Es sind nicht zuletzt solche, auf eine bestimmte Weise „spektakuläre“ Bauwerke, die sowohl die Entwicklung der Architektur als Baukunst einerseits als auch das öffentliche Interesse, ja die Begeisterung für Architektur andererseits vorangebracht haben. Architektur wird hier  tatsächlich zum Ereignis, Kommunikation ist wesentlicher Bestandteil dabei. Medien der Vermittlung sind etwa zahlreiche Nachschlagewerke, in denen nach zeitlichen, räumlichen oder funktionalen Kriterien die „Wichtigsten Bauwerke der Moderne“ (Haberlik, 2001) o. ä. aufgelistet sind, oder die als Architekturführer den Weg durch unsere Städte weisen. Insbesondere für die Kommunikation außerhalb der Fachkreise fungieren jedoch auch die Tagespresse, Architekturpreise und anderweitige Auszeichnungen, die wiederum den Ereignischarakter der Architektur betonen, als Vermittlungsinstanzen.


Architektur als Symbol

Betrachten wir stellvertretend die angeführten Beispiele des Berliner Hauptbahnhofs oder des Hochhausbaus, so lässt sich neben den baulichen und technischen Leistungen, die in darin zum Ausdruck kommen, eine weitere Ebene identifizieren, die in diesen Bauwerken enthalten ist und sie „ausmachen“. Diese Ebene ist weniger offensichtlich, da nicht materiell als vielmehr von symbolischem Gehalt. Bezüglich des Berliner Hauptbahnhofs wird eine „Interpretationshilfe“ für diese symbolische Ebene des Bauwerks mitgeliefert, wenn beispielsweise auf die Bedeutung dieses „größten Kreuzungsbahnhofs Europas“ als „Schnittstelle im zusammenwachsenden Europa“ (Deutsche Bahn AG, 2006, o. S.) hingewiesen  wird: Der Bahnhofsbau soll als Symbol nicht nur der Überwindung der einstigen Teilung der Stadt, sondern vielmehr ganz Europas „gelesen“ werden. Berlin scheint damit zu einem „Drehkreuz“ in alle Himmelrichtungen und so zu einem Mittelpunkt zu werden. Das hört sich doch aussichtsreich an, zukunftsweisend, am Puls der Zeit – wer möchte da nicht in Begeisterung verfallen! Der Berliner Hauptbahnhof ließe sich jedoch ebenfalls unter anderen Gesichtspunkten dekodieren und als Symbol interpretieren. Beispielhaft wären etwa das „Zeichen“, dass die Deutsche Bahn AG damit im anhaltenden Privatisierungs- und Liberalisierungsprozess des Bahnbetriebs setzt, oder die politische Aussage, die sich aus Lage und Gestaltung in Bezug zu den Regierungsbauten ergibt. Und auch für den „Torre Agbar“ findet sich die offizielle „Lesehilfe“ etwa in der Preisbegründung der international besetzen Jury, die das Gebäude als Symbol für die „Entwicklung eines neuen Stadtviertels in Barcelona“ sehen. „Seine expressive Gestalt, eine Form, die scheinbar aus dem Erdboden aufsteige, markiere die pulsierende Dynamik einer städtebaulichen Revitalisierung.“ (Deutsches Architekturmuseum, 2006b, o. S.). Dabei ist jedoch auch zu sehen, dass der ursprüngliche Zwang zum Bauen in die Höhe, der sich auf Grund der hohen Bodenpreise ergab, heute kaum noch besteht und die wenigsten Regionen der Welt so dicht besiedelt sind, dass es nicht eine Alternative in der Fläche gäbe. Vor diesem Hintergrund lassen sich Hochhäuser vielmehr auch als Symbole von Macht und Einfluss im städtischen Raum verstehen. Nicht zuletzt der entbrannte „Wettbewerb“ um das höchste Gebäude deutet in diese Richtung.

ANFORDERUNGEN =>
[a] Gib aus dem ausgewählten Abschnitt alles von „Es sind nicht“ bis hinunter zu „betonen, als Vermittlungsinstanzen.“ unverändert aus.
[b] Beantworte zum ausgewählten Abschnitt diese Fragen:
(i) Welcher Quellenverweis steht hinter den „Wichtigsten Bauwerke der Moderne“?
(ii) Als Schnittstelle wo wird der Berliner Hauptbahnhof bezeichnet?
(iii) Als Symbol wofür sieht die Jury den „Torre Agbar“?

DATENBLOCK =>
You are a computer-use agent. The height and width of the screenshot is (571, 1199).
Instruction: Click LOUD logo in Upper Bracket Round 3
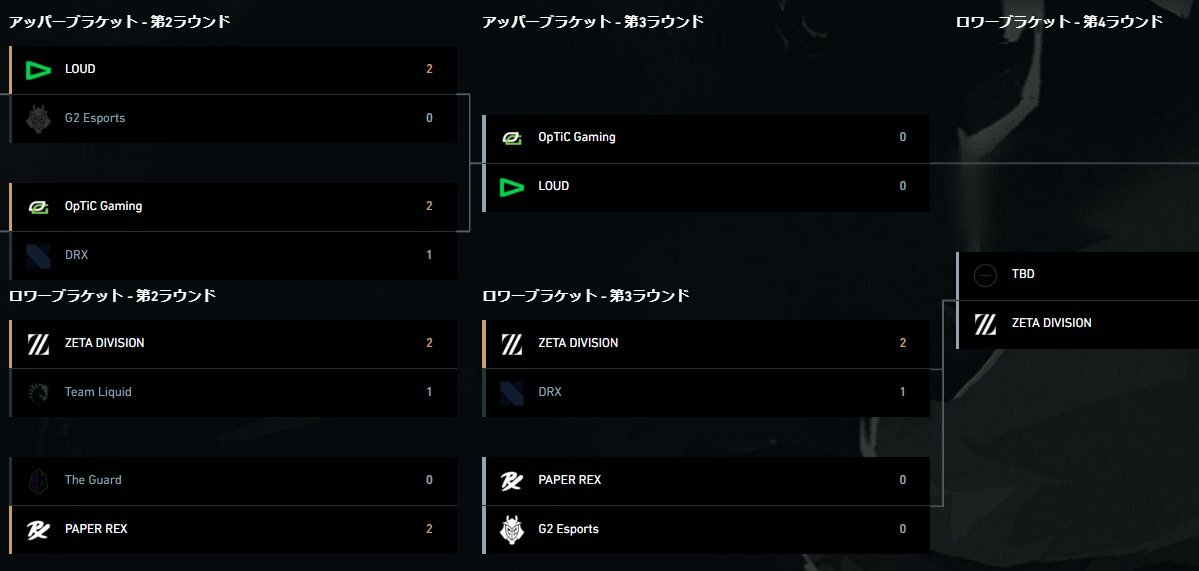pos(512,187)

LÖSUNGEN =>
[a]
Es sind nicht zuletzt solche, auf eine bestimmte Weise „spektakuläre“ Bauwerke, die sowohl die Entwicklung der Architektur als Baukunst einerseits als auch das öffentliche Interesse, ja die Begeisterung für Architektur andererseits vorangebracht haben. Architektur wird hier  tatsächlich zum Ereignis, Kommunikation ist wesentlicher Bestandteil dabei. Medien der Vermittlung sind etwa zahlreiche Nachschlagewerke, in denen nach zeitlichen, räumlichen oder funktionalen Kriterien die „Wichtigsten Bauwerke der Moderne“ (Haberlik, 2001) o. ä. aufgelistet sind, oder die als Architekturführer den Weg durch unsere Städte weisen. Insbesondere für die Kommunikation außerhalb der Fachkreise fungieren jedoch auch die Tagespresse, Architekturpreise und anderweitige Auszeichnungen, die wiederum den Ereignischarakter der Architektur betonen, als Vermittlungsinstanzen.

[b]
(i) Haberlik, 2001
(ii) Im zusammenwachsenden Europa
(iii) Für die „Entwicklung eines neuen Stadtviertels in Barcelona“